Harris Hill and I suspect others of the main trust fundraising recruitment agencies offer some temporary work. However, I only got one role from that route and suspect it’s an emergency fallback or a way of bulking out a consultancy career.

There’s a degree of part time work around in our field. For example, a relative of a colleague was a trust fundraiser trying to find part time work in Cornwall and found a surprising number of opportunities. A proportion of those posts will be charities dipping their toes in the trust fundraising water. In such cases, you want need to ask some hard questions about whether they know what they’re getting you into.

3.      Kinds of charities you can work in

Roles in our field do differ and it’s useful to know what you’re getting yourself into:

a.       Fields of work

Although it’s undoubtedly easier to get into a charity similar to the one(s) you’ve been in before, I’ve been able to move around very easily – the only exception being that none of the arts and culture charities I’ve sent my CV to have been interested, maybe they see themselves as different. (I haven’t tried to do medical research and have only dabbled in academe.)
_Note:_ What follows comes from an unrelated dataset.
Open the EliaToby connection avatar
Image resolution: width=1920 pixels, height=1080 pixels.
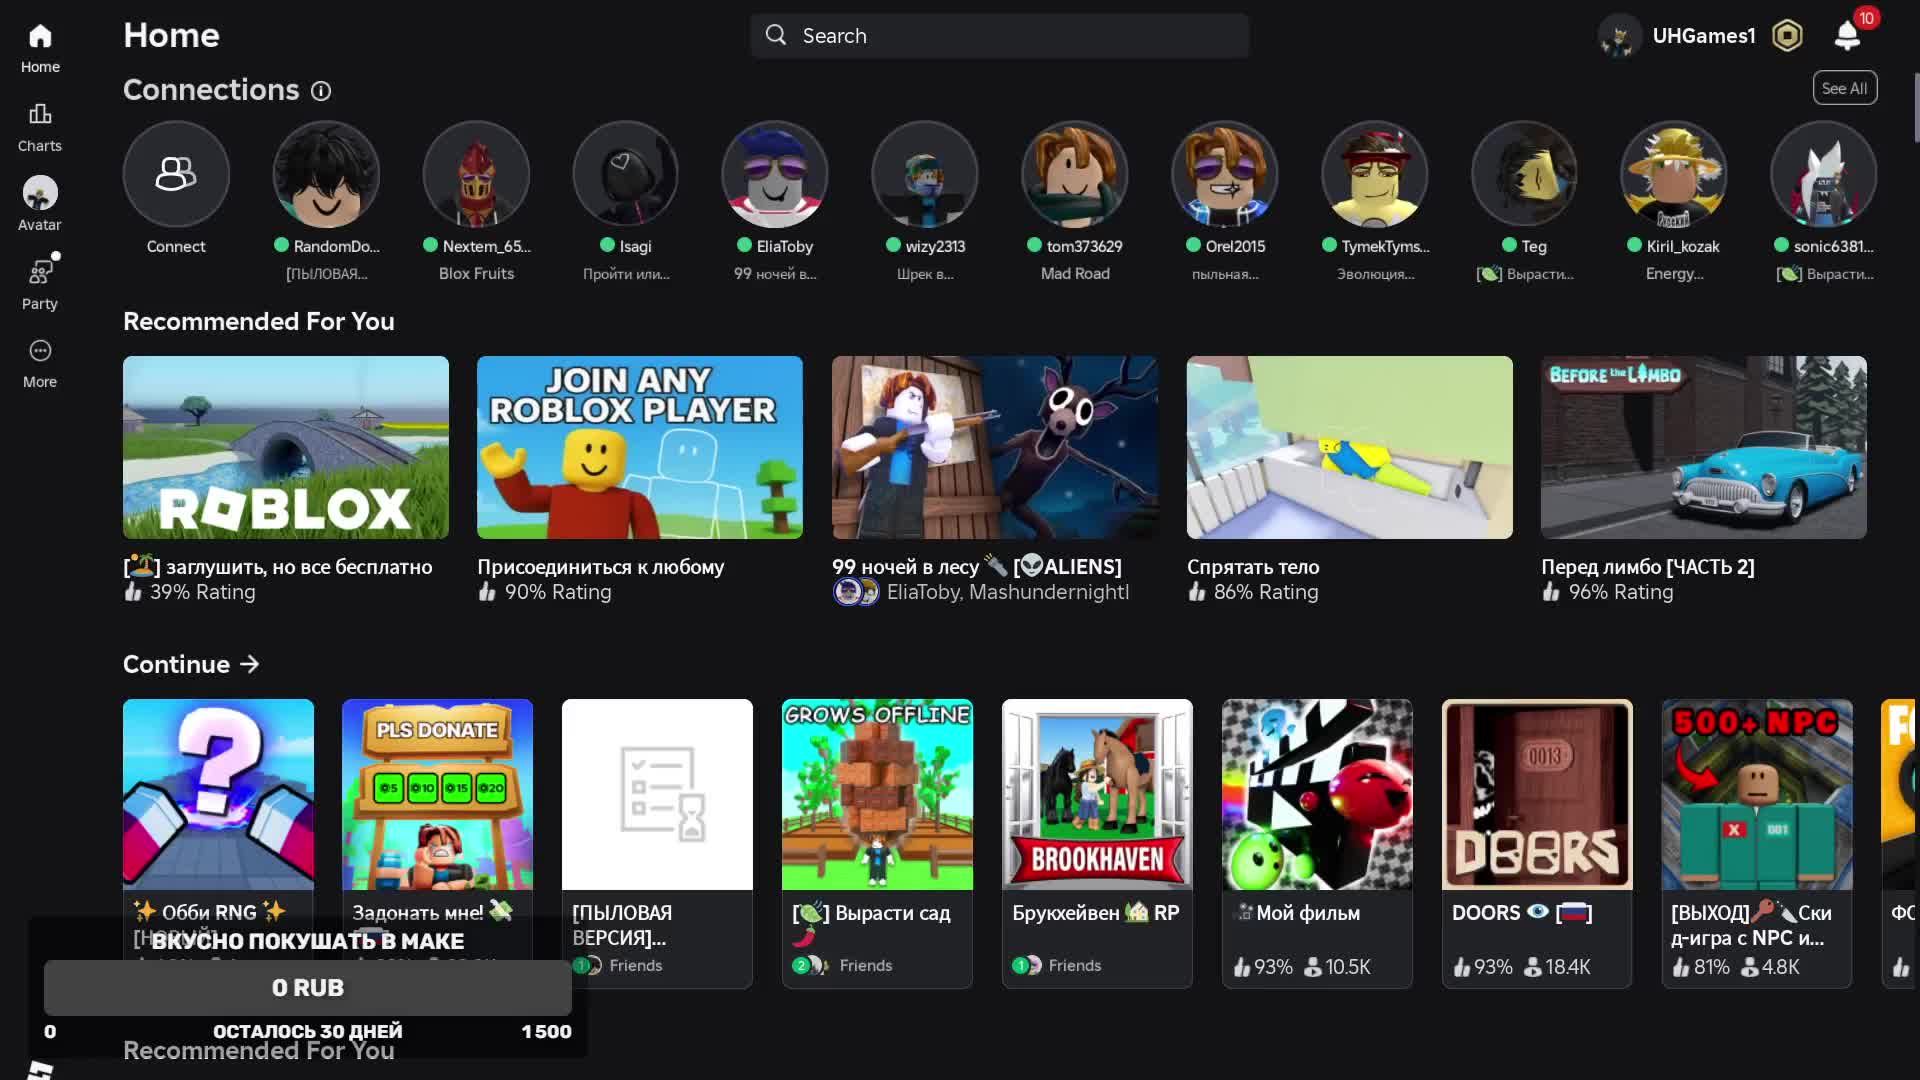(x=775, y=175)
It’s inadvisable to work for a cause you don’t come to love (it will affect your work, it will be more boring and if you’re a Londoner – hey, why should you?) However, my personal experience is that I started out hugely committed to overseas development as THE key issue, for a host of reasons – but as I moved around, I started also to be moved more by a range of causes.

b.      Local or national work?

My only scepticism about local charities is: will there be enough trusts who’d fund the work to justify your post? Look at their histories before you join and be a bit sceptical about suddenly building something new. If the funders are there, you might be able to see more of the work and develop more appreciation of the areas where your project is, to go with your other understandings. You can also feel good about the fact you’re doing what some, rightly or wrong, will seem a harder job (a factor that should be reflected in your targets, so it’s not more stressful).

c.       New projects or consistent services?

Charities doing a lot of new work are more exciting to work for and more stressful. New projects are a lot more demanding to fundraise for, requiring more skills and understanding, so they’re better handled a bit later in your career.

Some people see new work as more attractive to funders. Certainly, you’re not that likely to be getting massive grants to just do more of the same. However,) there are lots of great things about existing services (if you can get Services to pass the detail over to you) so if you think you can’t be a “proper” trust fundraiser without them, that’s a mistake.

d.      Smaller or larger charities?

Firstly – some “large” charities actually function a bit like small charities, because you are only allowed to fundraise for a narrow area of work. However, large charities CAN involve more services, more varied work and more relationships, which is more demanding and more fun. You can get in bigger grants and feel like you’re having a bigger impact. However, large charities tend to involve more politics – because of the lengths of the management chains that separate you from the Services staff and because there can be more issues known only to the Senior Management Team.

4.      Scale of involvement in the process of developing the project

In most roles, your role will be, to use Bill Bruty’s analogy, the waiter rather than the chef. It can vary a bit more than that in practice, however. If you’re a specialist grant-writer for large applications then involvement in developing projects is more the norm. However, in some jobs it’s the norm anyway, or a way you can take the job if you want, and occasionally (often in big nationals or where you have a small role in tenders) you can play more of a coordination role for some applications.

Whatever the realities, if your prospective manager is a fundraiser but not a grants fundraiser, they may not see you as involved in developing the projects or they may not be able to say it. My involvement in project development has come as an interesting surprise to some managers, once I had my feet under the desk!

Resources

Episode 41 (Ben Swart episode) of the Do More Good Podcast looks at careers in FR more generally.